Your assignment> All lines in the material below that contain "Task" should be located and copied.

Provided data>

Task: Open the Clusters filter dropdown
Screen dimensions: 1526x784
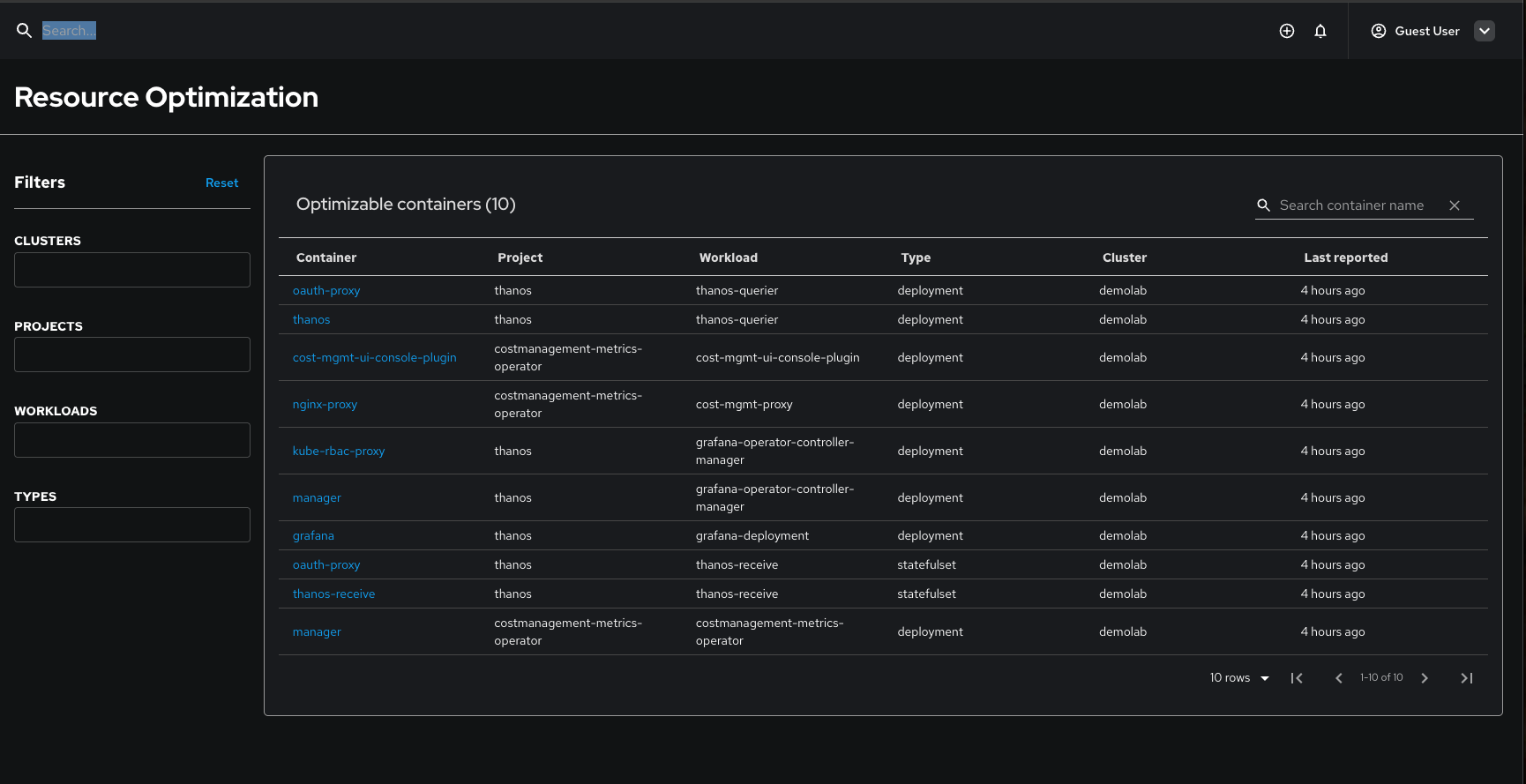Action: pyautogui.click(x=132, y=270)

==

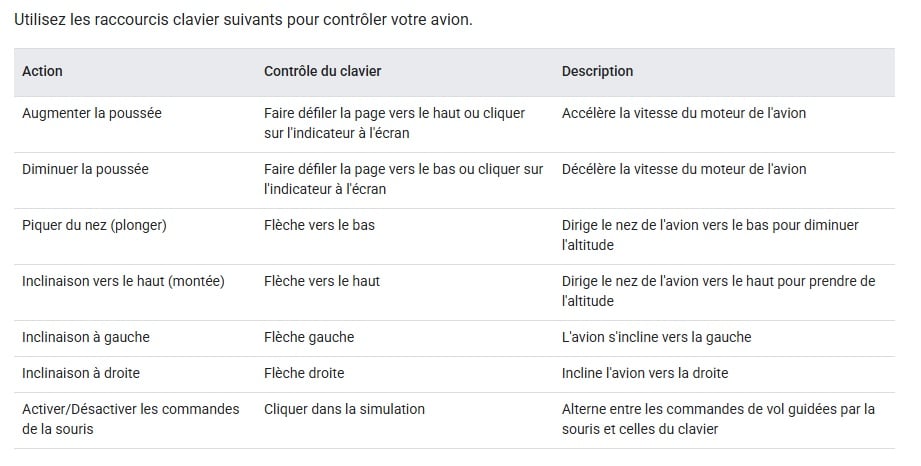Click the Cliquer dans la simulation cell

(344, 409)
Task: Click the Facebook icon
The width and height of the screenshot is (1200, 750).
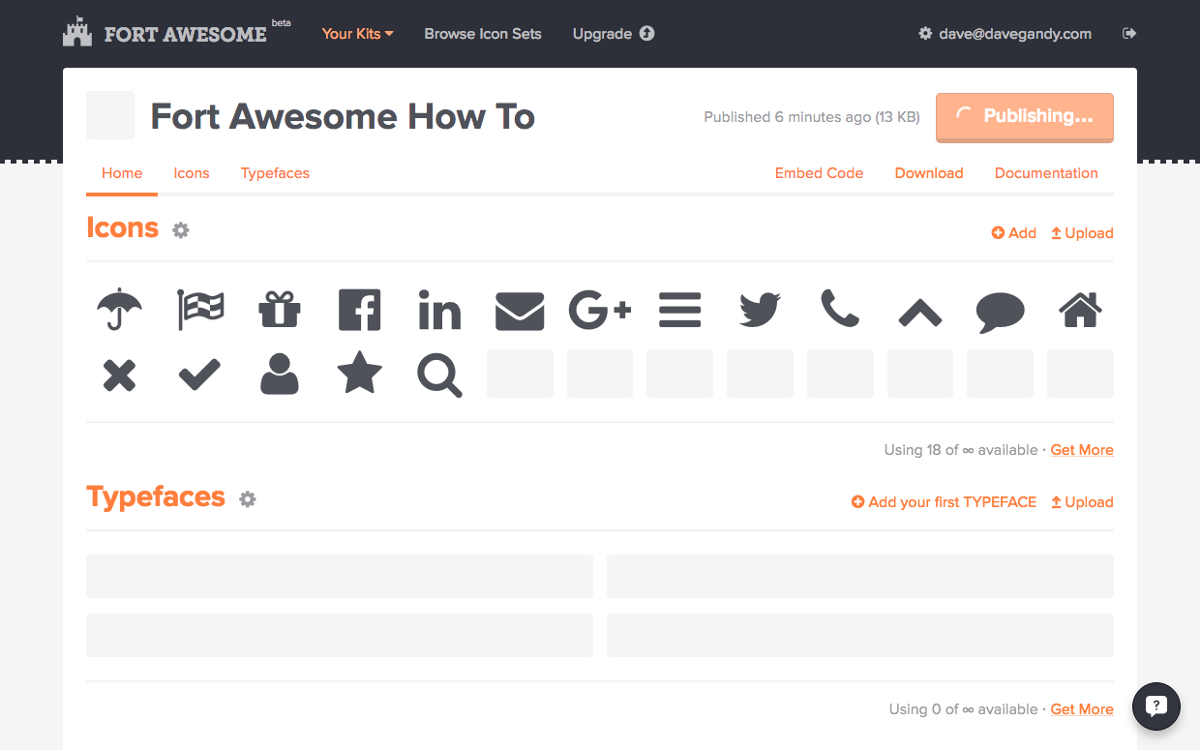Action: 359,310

--

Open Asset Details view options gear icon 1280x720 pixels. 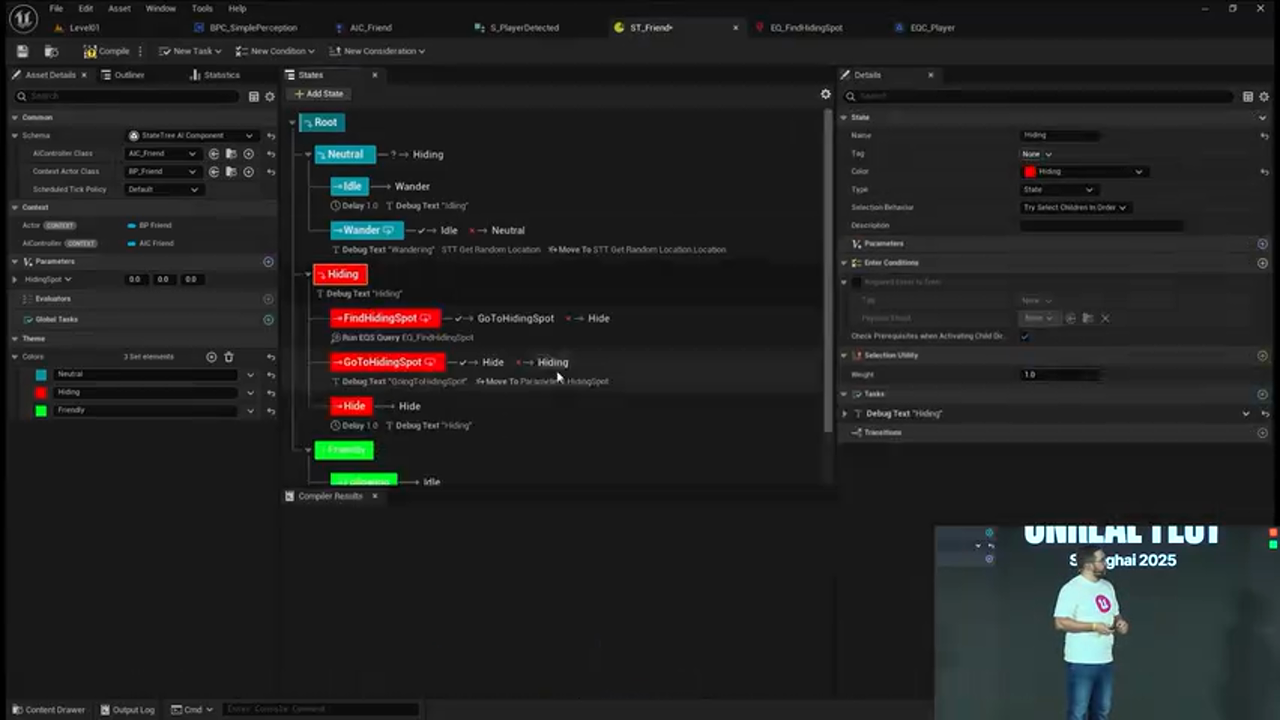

Exercise answer>
Task: Open the Clusters filter dropdown
Task: Click the Facebook icon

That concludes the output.